ENTRIES PROVIDED
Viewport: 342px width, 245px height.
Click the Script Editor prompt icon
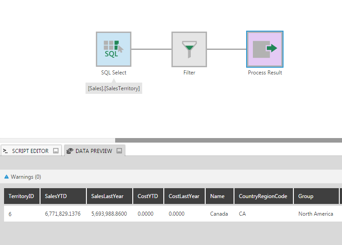(5, 151)
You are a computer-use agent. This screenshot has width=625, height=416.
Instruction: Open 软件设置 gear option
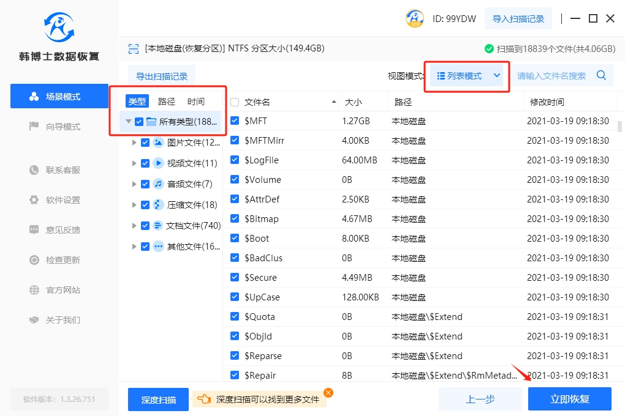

WORK ORDER
Each entry above should be copied exactly. The pictures should not.

SOLUTION TO THIS EXERCISE
Viewport: 342px width, 245px height.
Click the Script Editor prompt icon
(5, 151)
You are a computer-use agent. This screenshot has width=625, height=416.
Instruction: Open 软件设置 gear option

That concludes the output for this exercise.